» TASK GOAL: Begin your transcription at the line containing "Open the layers stack icon" and continue it, word for word, to the final line below. Include only those lines and skip the pictures.

» SUPPLIED INFORMATION:

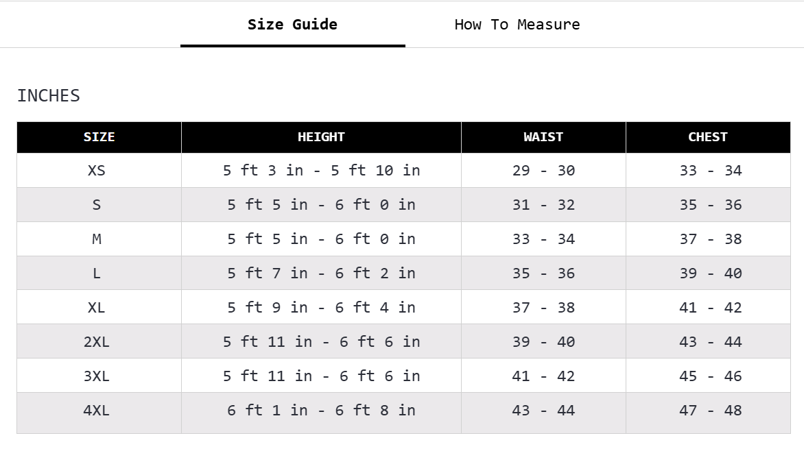Select the 4XL size cell
The image size is (804, 462).
pos(97,411)
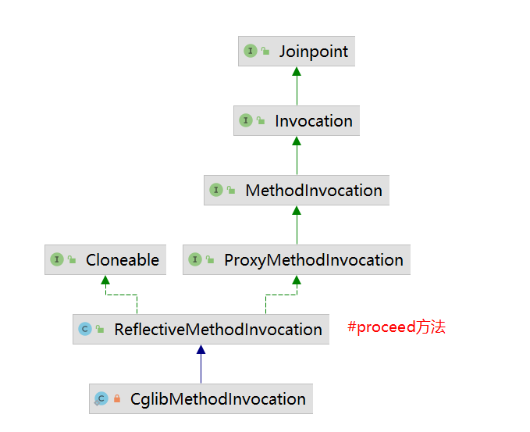Select the Invocation node label
The height and width of the screenshot is (432, 530).
point(313,120)
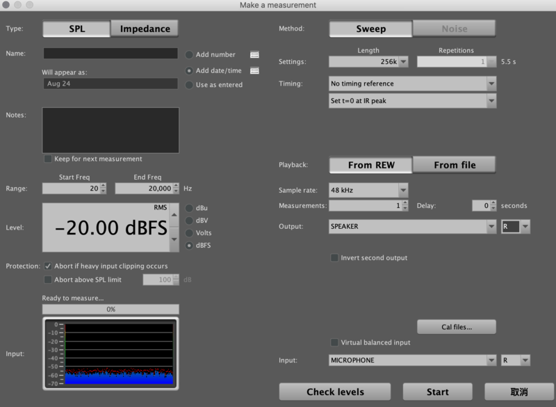Image resolution: width=556 pixels, height=407 pixels.
Task: Toggle Abort if heavy input clipping occurs
Action: coord(48,266)
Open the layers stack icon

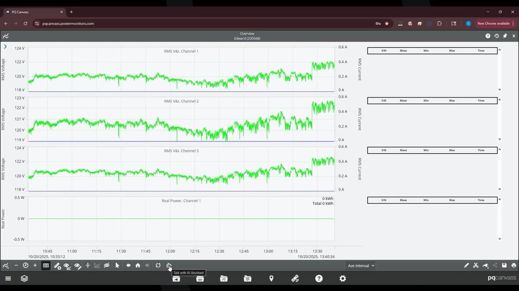(25, 278)
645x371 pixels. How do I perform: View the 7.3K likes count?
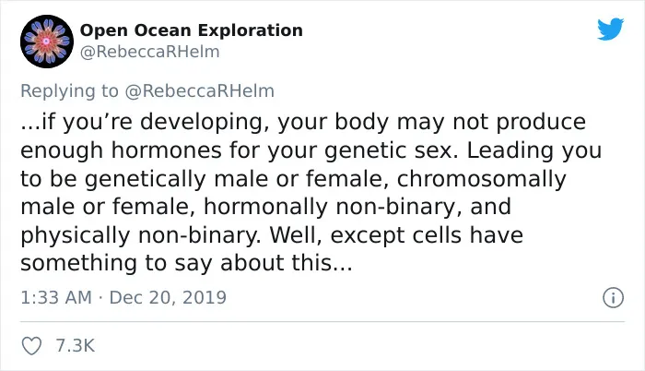click(76, 345)
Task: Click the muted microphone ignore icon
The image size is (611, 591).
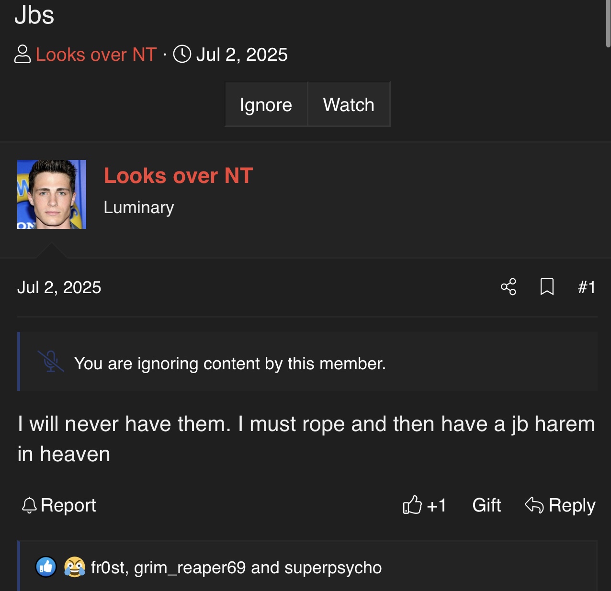Action: coord(51,361)
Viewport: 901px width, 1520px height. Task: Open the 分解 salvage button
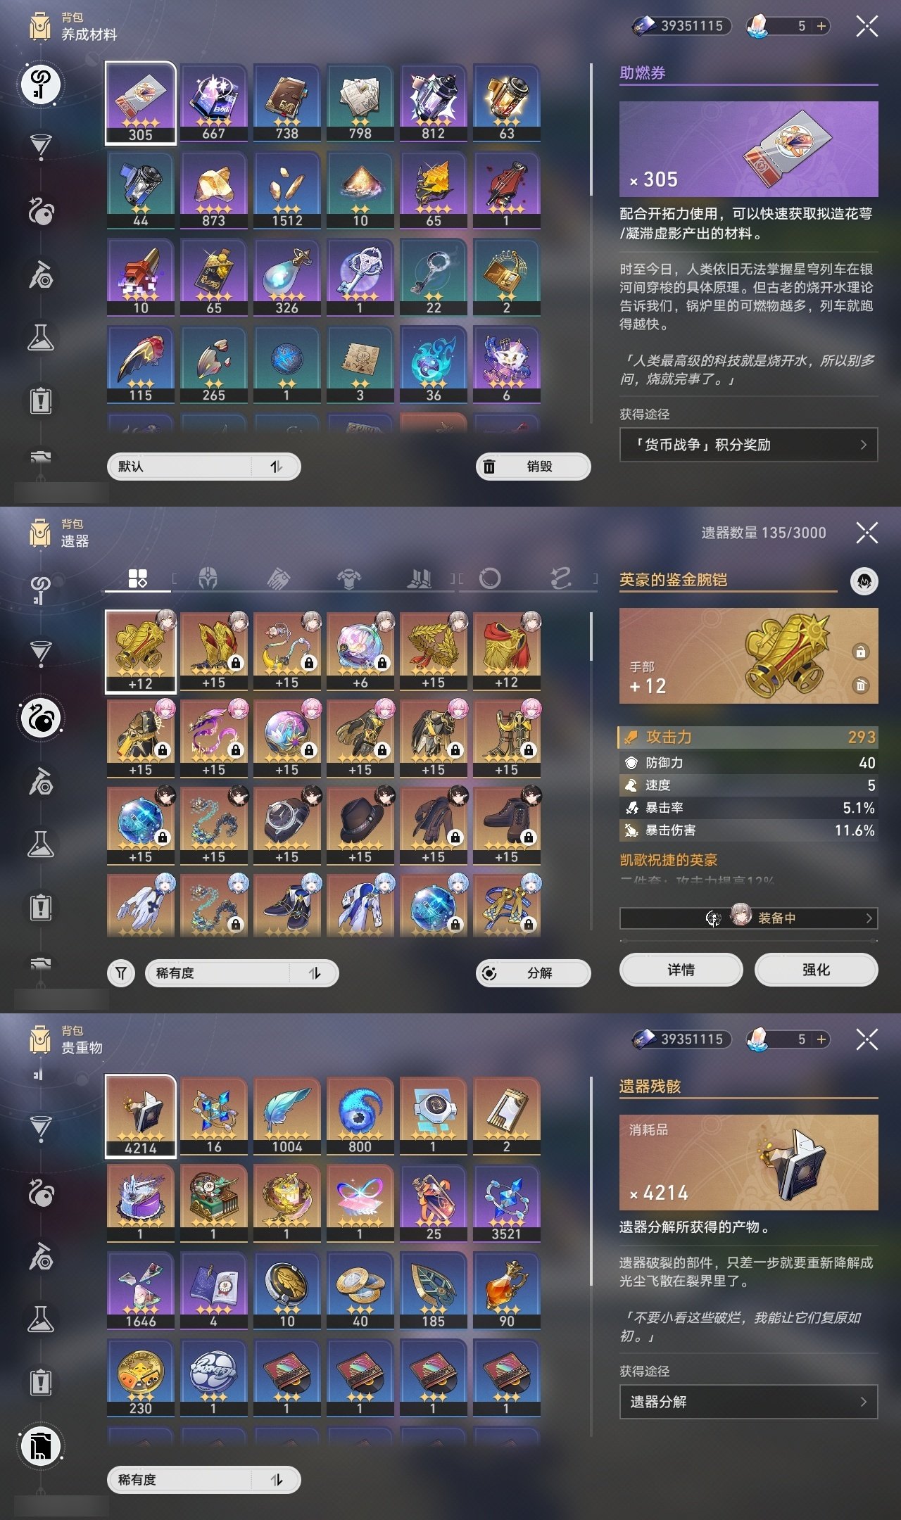(x=534, y=973)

» RESULT FOR THIS TASK:
Open the layers stack icon

(25, 278)
645x371 pixels. How do I perform: View the 7.3K likes count?
click(76, 345)
Task: Click the muted microphone ignore icon
The image size is (611, 591).
Action: coord(51,361)
Viewport: 901px width, 1520px height. Task: Open the 分解 salvage button
(x=534, y=973)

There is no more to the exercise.